-- Records for processing --
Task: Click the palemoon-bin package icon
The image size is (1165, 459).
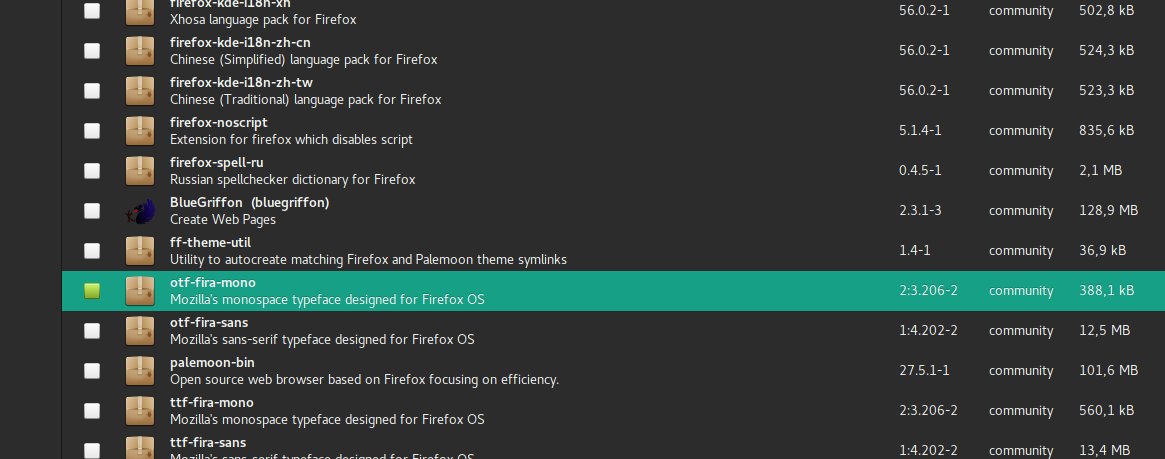Action: (140, 371)
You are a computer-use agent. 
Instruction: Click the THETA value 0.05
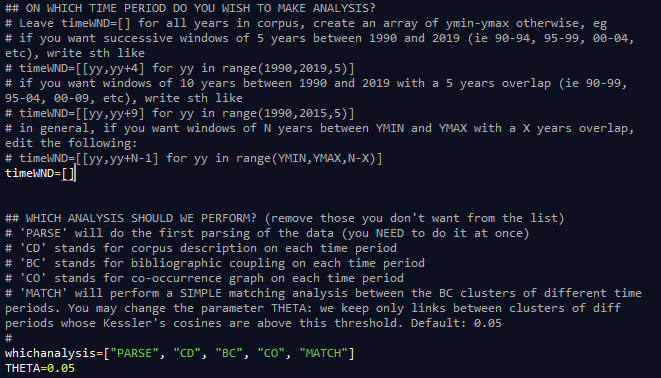(x=61, y=368)
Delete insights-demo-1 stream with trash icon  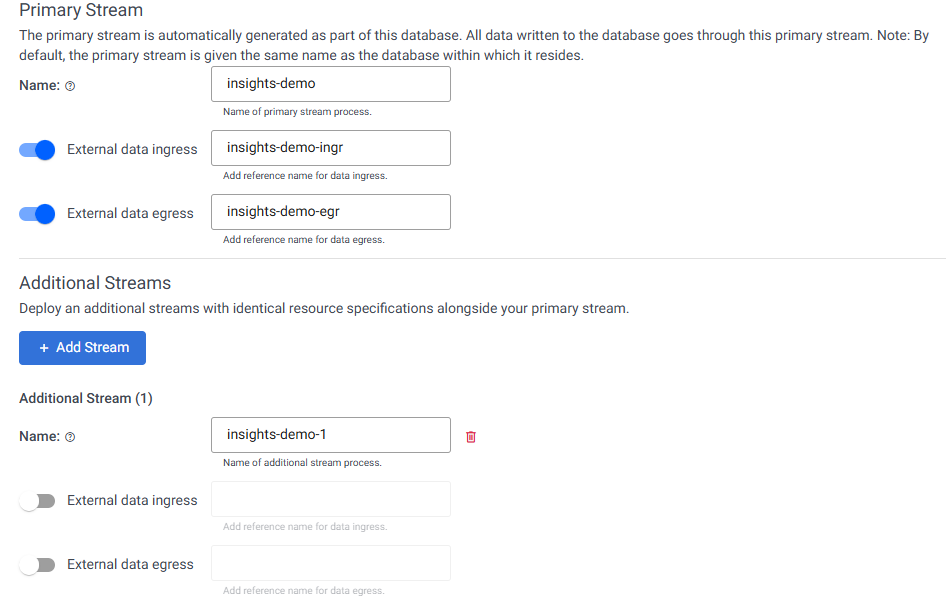[x=471, y=437]
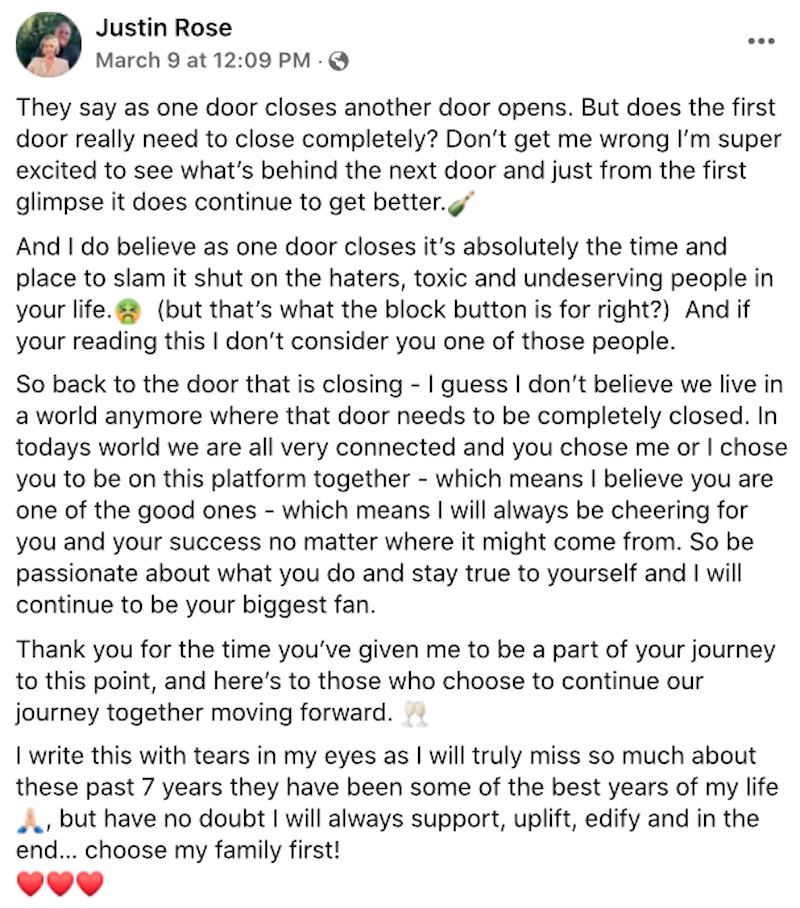The height and width of the screenshot is (908, 800).
Task: Click the praying hands emoji
Action: click(29, 821)
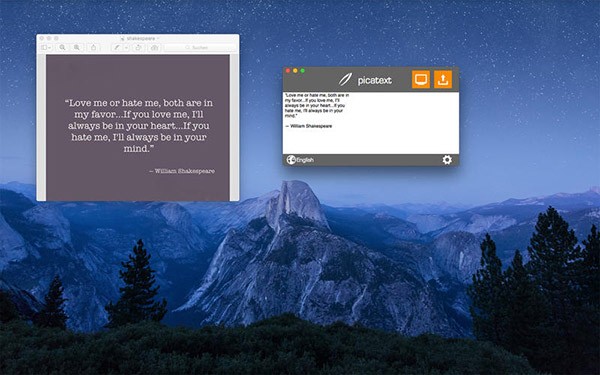
Task: Click inside the recognized text area
Action: point(371,123)
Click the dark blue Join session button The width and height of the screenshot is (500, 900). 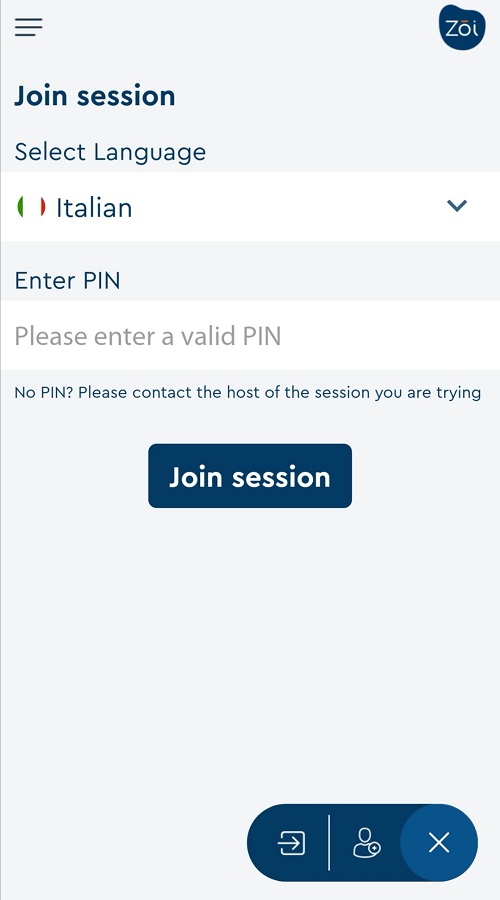pyautogui.click(x=250, y=476)
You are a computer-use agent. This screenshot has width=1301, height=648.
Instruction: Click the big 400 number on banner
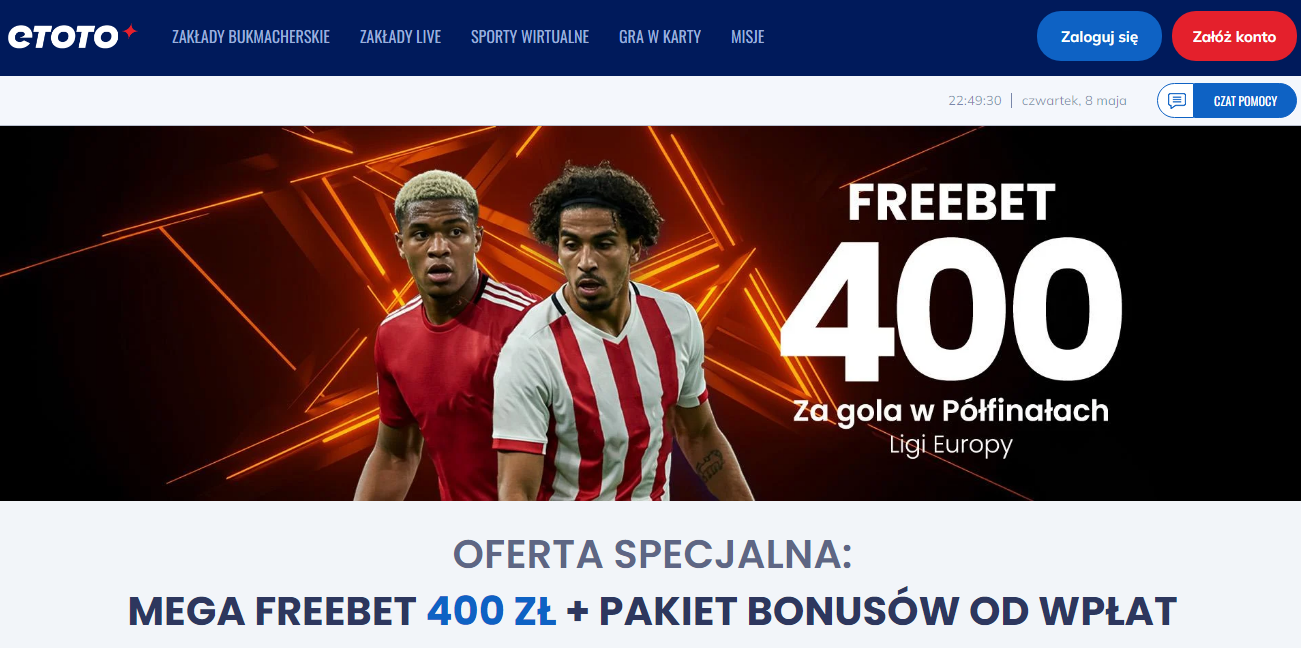click(950, 311)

-- How to complete this task --
Your task is to copy every line in the entries that holds the string "computer".

-- Result of this task --
You are a computer-use agent. 
You are a computer-use agent. This screenshot has width=1301, height=648.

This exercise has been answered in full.